Budget cuts may force WUWF to drop its very popular RadioLive.

Press Release:

Grassroots Effort Successfully Keeps Radio Alive

Executive Director and RadioLive host, Pat Crawford explained, “The impact of the economic recession made it clear in early 2009 that substantive reductions to the WUWF operating budget would mandate tough choices about program services. It became evident that we would not be able to fund RadioLive, our popular, community-building, live performance program for the upcoming season.”

The generous support of Innisfree Management providing lodging for the artists at the Hilton and Hampton on Pensacola Beach over the past several years has allowed RadioLive to continue as a free, family friendly, community activity. In addition to supporting the continuation of live music, RadioLive is a collection site for 4-5 thousand pounds of food annually for our local Manna Food Pantries. RadioLive has always been a win, win, win proposition for the community.

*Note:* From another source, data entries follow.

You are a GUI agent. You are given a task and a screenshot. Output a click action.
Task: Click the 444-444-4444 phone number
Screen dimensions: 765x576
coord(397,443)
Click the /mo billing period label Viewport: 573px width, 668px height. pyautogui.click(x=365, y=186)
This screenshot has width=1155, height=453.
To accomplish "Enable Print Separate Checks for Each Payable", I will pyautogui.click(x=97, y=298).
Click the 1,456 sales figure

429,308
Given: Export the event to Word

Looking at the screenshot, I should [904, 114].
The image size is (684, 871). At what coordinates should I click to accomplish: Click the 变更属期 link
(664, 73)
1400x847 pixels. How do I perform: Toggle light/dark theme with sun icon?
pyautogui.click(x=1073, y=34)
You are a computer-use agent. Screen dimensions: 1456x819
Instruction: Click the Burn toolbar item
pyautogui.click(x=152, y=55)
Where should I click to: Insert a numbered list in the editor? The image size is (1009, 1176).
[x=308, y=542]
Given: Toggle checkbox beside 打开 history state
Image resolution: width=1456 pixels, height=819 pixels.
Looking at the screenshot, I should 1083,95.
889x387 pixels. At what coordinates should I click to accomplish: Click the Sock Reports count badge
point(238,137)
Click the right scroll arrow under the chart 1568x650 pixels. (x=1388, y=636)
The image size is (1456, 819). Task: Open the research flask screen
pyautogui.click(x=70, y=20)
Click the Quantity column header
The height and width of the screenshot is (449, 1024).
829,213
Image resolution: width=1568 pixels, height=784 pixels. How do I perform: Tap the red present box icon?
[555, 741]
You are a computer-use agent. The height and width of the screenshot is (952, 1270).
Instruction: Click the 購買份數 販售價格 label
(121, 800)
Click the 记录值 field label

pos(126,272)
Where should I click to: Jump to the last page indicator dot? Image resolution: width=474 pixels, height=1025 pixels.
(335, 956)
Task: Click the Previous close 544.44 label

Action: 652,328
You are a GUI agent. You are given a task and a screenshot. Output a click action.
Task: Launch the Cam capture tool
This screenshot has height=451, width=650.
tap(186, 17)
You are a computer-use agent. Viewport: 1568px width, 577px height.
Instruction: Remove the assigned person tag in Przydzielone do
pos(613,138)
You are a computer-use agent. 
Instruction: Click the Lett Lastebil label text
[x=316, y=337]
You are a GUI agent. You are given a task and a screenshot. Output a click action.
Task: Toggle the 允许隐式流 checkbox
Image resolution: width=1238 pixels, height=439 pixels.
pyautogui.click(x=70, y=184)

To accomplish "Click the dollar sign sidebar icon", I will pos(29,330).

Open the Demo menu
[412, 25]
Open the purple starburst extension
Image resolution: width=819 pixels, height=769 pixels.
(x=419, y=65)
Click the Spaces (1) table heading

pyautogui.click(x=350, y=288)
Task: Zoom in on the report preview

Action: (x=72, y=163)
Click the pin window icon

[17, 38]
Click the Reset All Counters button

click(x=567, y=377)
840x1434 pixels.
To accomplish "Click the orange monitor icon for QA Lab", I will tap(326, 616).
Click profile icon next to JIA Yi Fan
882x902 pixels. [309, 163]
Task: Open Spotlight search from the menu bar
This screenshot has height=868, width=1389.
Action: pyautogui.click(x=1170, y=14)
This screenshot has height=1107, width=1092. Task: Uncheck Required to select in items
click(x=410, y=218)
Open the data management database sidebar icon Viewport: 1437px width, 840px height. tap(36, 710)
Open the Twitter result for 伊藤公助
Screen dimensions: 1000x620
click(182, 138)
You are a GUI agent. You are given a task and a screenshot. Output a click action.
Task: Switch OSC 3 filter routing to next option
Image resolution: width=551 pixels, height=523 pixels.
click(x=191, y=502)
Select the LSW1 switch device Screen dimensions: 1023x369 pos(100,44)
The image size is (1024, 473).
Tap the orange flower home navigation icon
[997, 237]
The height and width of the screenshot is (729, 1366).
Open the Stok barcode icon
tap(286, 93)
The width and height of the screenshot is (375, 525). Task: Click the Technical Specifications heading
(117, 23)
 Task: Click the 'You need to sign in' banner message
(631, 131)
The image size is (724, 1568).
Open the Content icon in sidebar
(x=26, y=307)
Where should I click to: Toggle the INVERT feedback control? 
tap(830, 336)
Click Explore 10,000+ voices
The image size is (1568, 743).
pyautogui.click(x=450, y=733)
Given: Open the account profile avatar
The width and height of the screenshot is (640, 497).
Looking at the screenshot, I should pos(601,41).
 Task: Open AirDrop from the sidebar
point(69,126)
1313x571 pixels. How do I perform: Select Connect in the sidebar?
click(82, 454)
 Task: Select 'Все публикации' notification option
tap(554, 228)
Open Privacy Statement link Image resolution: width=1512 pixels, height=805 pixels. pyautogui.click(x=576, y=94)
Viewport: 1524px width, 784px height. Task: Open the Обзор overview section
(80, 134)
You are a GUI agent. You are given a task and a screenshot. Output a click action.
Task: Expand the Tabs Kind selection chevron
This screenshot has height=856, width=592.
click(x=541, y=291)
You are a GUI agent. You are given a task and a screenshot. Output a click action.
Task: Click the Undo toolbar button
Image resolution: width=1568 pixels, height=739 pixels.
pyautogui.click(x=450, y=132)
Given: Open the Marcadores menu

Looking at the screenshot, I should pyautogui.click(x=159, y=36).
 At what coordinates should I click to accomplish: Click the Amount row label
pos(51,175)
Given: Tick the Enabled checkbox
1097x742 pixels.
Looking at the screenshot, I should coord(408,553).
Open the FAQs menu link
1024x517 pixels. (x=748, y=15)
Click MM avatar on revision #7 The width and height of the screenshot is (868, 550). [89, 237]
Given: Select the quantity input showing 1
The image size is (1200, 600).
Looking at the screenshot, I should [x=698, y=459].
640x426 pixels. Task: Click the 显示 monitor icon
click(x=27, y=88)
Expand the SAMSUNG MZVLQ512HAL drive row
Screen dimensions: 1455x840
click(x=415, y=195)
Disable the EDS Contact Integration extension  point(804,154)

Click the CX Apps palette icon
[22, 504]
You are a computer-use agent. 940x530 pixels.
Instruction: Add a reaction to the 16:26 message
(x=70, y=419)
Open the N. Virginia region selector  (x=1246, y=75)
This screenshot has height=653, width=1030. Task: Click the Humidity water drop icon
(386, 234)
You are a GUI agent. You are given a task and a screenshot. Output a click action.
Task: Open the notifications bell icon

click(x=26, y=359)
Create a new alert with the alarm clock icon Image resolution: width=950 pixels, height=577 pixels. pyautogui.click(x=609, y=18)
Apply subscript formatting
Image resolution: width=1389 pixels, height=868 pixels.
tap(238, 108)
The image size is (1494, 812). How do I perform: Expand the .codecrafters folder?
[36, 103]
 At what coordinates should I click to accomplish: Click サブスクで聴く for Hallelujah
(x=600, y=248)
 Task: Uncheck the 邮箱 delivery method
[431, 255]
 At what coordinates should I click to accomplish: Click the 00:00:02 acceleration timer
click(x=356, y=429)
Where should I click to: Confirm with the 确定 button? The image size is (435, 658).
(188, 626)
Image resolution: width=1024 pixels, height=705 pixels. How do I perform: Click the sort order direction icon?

Crawford announced the end of funding to the RadioLive audience last January, letting them know that the program would continue through the fiscal year ending in June 2009. Devoted RadioLive fans, determined to keep the program going, formed the Jim Dyehouse Memorial Fund to Save RadioLive, named in honor of one of the program’s most loyal attendees. Joe Trapp, de facto volunteer chair of the grassroots fundraising effort, rallied the audience before the start of each show with an appeal for donations. A “tip jar” located near the door began to fill each month with contributions, both small and large, and slowly the fund began to grow.

Everman Natural Foods, a longtime corporate supporter of WUWF and RadioLive, took up the cause as well. Signage in their store encouraged folks to contribute. They began bringing food and coffee to each show, sharing the proceeds from their sales as well as all the “tips” they generated. Stepping things up, they brought the important documentary “Food, Inc” to Gulf Breeze for a limited run, generating nearly $2,000 in support for RadioLive from the screenings.

By the end of September, the grassroots effort had raised nearly $12,000, more than half the $20,000 needed to keep the show on the air through June of 2010. Impressed by the determination and generosity of the RadioLive audience, UWF President Judy Bense and her cabinet recognized community efforts by appropriating the remaining $8,000 needed this fiscal year.

The story doesn’t end here. Anticipating another tight fiscal year ahead, the university has allocated an additional $8,000 as a challenge to grassroots supporters to continue RadioLive through June of 2011. If the events of this year are any indication, the audience and community partners will rise to the cause and keep live performance radio alive.

WUWF Public Media thanks everyone who has participated in keeping RadioLive – and well!